Children’s book illustrations used to feel a lot more predictable. Not in a bad way, but in a structured way where everything had a clear purpose. The images were there to support the text and keep things visually consistent from page to page. You could usually open an older picture book and know exactly what kind of experience you were going to get.
That is not really the case anymore.
Modern children’s books feel looser and more experimental in a way that is hard to ignore.
Illustrators are not just trying to show what is happening in the story. They are trying to shape how it feels to read it. The style of the art often carries just as much meaning as the words themselves.
A book like The Little Prince by Antoine de Saint Exupéry still feels tied to that older approach.
The illustrations are simple, almost like sketches that were never meant to be overworked. They leave a lot of space open, which actually fits the tone of the story.
Then you have something like The House in the Night by Beth Krommes, which feels much more modern in how it uses illustration.

The scratchboard technique creates these dense textures of light and shadow that feel almost carved instead of drawn.

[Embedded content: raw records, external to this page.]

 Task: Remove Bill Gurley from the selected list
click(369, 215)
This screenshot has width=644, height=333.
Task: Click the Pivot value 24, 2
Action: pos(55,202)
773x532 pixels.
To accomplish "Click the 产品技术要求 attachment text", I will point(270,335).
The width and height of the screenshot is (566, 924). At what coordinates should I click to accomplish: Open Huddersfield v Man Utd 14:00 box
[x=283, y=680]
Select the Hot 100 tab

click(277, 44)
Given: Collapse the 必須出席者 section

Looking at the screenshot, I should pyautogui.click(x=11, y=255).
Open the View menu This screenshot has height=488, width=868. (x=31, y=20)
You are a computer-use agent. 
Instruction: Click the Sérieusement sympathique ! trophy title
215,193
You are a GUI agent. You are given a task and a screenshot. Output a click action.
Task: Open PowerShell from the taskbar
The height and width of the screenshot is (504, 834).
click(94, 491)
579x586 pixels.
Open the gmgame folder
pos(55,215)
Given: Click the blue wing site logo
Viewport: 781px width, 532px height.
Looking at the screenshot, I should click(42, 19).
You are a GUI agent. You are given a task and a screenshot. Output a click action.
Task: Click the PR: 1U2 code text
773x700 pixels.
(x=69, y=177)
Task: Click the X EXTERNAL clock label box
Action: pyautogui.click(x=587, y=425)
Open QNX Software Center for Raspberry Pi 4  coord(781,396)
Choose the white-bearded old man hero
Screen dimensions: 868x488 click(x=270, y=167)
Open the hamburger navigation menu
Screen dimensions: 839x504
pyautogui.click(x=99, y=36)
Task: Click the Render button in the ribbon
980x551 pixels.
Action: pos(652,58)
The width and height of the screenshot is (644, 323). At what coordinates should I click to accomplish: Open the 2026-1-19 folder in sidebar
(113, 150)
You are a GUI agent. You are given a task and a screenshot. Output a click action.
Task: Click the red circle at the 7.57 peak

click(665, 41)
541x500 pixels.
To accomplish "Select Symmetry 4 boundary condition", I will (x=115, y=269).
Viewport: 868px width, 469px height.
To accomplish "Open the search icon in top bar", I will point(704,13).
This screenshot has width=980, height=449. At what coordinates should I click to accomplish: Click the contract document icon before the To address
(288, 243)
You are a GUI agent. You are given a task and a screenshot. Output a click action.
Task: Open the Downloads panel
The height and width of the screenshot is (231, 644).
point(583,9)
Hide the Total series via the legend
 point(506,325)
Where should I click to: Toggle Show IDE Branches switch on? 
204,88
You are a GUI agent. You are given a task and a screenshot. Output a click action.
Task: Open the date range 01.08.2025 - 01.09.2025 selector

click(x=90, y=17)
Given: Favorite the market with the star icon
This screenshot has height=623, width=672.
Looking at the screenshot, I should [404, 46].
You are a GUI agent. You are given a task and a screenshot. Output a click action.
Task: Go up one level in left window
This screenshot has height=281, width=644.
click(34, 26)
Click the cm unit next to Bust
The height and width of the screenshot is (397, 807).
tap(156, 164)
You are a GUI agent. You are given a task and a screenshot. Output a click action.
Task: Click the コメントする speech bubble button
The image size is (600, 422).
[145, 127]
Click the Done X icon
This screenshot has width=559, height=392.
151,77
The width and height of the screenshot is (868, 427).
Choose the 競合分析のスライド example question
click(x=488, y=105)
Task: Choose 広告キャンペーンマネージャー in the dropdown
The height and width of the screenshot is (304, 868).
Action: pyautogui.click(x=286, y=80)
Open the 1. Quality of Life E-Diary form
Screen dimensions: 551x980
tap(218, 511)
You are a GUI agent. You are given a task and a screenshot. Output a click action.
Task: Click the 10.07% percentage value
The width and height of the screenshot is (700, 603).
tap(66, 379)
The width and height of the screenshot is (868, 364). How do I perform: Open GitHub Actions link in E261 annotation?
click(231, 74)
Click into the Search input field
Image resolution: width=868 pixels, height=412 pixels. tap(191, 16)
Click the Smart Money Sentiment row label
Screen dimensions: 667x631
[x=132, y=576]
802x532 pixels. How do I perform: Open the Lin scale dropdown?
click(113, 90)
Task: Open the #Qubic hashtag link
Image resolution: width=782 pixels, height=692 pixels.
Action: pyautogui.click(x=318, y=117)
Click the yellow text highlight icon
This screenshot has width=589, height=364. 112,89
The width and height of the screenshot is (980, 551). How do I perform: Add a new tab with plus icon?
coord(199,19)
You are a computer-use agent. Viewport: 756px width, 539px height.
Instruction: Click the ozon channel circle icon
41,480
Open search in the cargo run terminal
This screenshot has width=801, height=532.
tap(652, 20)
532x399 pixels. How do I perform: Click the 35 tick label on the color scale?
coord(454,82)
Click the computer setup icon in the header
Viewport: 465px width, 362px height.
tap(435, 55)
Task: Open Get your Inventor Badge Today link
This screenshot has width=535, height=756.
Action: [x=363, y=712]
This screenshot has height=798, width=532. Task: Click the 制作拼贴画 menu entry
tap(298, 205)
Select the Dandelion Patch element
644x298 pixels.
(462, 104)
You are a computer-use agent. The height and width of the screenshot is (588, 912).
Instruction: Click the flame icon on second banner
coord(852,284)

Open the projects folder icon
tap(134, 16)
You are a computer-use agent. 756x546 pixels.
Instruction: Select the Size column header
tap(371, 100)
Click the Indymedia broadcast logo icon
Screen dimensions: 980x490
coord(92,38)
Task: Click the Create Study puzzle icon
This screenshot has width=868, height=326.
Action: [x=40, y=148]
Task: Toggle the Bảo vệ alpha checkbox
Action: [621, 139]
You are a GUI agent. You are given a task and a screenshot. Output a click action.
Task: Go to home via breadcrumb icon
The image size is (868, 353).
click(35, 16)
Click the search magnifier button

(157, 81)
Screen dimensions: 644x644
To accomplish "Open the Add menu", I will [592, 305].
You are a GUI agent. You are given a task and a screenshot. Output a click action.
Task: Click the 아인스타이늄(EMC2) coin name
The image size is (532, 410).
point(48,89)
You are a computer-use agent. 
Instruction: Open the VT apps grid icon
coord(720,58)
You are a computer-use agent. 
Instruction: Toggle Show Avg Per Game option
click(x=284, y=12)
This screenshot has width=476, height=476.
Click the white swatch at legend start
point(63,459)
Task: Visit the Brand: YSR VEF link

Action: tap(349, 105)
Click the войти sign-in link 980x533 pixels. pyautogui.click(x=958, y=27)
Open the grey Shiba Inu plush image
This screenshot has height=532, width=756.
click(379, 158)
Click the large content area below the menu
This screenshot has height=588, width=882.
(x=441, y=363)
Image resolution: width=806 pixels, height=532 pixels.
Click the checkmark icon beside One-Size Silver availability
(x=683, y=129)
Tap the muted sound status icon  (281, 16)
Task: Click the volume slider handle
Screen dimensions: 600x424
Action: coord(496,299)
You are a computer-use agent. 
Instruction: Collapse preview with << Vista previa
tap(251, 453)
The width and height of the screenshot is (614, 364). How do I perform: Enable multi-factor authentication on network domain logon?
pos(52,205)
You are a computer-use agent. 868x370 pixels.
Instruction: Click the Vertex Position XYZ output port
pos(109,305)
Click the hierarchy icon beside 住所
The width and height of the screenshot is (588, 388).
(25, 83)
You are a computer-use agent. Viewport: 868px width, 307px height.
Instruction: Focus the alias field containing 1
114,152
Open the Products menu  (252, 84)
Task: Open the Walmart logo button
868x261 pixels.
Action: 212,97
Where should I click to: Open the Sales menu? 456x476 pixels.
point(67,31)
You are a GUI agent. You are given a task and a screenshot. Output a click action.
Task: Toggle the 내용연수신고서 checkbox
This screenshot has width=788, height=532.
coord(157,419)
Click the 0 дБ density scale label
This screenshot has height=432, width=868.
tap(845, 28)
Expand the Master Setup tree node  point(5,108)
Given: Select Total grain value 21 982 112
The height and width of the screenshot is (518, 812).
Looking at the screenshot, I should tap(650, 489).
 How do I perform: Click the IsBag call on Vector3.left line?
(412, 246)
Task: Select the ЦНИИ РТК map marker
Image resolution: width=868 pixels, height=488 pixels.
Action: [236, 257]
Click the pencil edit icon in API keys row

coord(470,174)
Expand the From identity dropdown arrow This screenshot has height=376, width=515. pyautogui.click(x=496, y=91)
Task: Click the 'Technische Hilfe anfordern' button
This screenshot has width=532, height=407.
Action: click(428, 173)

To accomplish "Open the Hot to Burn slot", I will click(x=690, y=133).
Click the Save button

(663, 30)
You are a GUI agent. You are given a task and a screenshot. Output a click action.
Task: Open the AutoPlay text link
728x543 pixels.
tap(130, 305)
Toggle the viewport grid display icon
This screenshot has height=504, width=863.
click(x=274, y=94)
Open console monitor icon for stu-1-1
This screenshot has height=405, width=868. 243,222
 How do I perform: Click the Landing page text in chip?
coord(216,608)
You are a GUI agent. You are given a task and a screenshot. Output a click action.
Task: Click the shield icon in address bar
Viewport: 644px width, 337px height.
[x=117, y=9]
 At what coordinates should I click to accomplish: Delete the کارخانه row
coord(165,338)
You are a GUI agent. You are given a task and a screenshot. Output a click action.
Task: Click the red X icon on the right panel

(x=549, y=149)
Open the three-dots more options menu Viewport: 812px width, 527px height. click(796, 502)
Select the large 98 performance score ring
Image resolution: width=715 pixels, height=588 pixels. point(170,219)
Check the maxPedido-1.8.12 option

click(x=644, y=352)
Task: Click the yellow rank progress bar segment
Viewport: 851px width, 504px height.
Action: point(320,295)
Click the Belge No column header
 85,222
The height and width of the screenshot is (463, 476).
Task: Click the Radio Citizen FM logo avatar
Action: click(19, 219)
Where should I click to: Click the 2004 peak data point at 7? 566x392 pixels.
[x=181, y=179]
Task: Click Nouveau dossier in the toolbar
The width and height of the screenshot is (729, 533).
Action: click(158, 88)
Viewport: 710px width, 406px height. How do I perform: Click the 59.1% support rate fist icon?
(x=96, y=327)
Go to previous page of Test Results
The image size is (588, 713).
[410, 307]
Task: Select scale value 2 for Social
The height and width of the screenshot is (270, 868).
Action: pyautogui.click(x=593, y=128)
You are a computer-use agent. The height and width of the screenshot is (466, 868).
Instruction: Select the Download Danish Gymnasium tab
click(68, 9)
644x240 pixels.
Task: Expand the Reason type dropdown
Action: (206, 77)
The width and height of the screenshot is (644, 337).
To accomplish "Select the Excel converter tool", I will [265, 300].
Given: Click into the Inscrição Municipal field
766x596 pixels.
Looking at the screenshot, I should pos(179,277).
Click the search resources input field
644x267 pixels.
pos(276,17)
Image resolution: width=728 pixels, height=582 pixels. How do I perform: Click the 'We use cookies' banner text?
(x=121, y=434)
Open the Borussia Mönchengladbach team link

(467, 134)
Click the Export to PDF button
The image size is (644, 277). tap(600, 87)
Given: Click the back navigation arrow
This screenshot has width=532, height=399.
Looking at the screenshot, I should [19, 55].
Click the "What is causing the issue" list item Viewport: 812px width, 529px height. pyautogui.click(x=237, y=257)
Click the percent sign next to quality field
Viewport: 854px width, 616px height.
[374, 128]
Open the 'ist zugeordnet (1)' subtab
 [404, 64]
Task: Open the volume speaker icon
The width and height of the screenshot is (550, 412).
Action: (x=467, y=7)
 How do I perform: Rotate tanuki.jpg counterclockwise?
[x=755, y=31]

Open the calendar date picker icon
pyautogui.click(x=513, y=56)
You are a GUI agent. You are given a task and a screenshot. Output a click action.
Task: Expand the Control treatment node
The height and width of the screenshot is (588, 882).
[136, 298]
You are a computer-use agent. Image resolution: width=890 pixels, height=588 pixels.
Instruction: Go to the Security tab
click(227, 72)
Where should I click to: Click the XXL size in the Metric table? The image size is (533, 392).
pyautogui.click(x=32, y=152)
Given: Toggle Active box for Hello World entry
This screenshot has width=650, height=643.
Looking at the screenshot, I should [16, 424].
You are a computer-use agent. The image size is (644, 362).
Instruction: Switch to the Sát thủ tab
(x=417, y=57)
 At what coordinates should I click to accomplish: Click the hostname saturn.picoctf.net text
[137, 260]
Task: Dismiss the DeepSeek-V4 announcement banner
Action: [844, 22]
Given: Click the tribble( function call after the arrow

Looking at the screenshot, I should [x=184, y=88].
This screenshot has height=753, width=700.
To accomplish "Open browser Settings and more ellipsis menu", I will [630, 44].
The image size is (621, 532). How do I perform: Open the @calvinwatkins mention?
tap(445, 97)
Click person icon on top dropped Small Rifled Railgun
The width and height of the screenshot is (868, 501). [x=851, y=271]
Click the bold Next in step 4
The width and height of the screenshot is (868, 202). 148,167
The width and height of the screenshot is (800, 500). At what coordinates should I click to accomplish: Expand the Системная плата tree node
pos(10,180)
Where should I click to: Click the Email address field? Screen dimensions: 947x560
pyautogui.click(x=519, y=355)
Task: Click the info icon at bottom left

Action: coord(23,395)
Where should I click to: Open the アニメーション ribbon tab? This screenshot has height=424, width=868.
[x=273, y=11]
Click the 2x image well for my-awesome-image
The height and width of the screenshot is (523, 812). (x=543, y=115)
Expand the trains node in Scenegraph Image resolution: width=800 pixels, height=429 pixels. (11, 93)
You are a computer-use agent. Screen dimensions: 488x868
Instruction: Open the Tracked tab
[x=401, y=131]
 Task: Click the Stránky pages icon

The images are not just showing scenes. They are building an atmosphere.
The contrast between dark backgrounds and glowing details gives the whole book a kind of quiet intensity that sticks with you.
What is interesting is how much more freedom illustration has now. There is less pressure to make everything visually uniform or realistic.
Instead, you get styles that feel personal where the texture and mood matter more than perfect detail.
The shift is not just about aesthetics. It changes how children experience stories.
Older illustration tends to guide you through a story in a very direct way. Modern illustration lets you sit inside it a bit longer and interpret what you are seeing.
It feels less like being shown a story and more like being invited into one.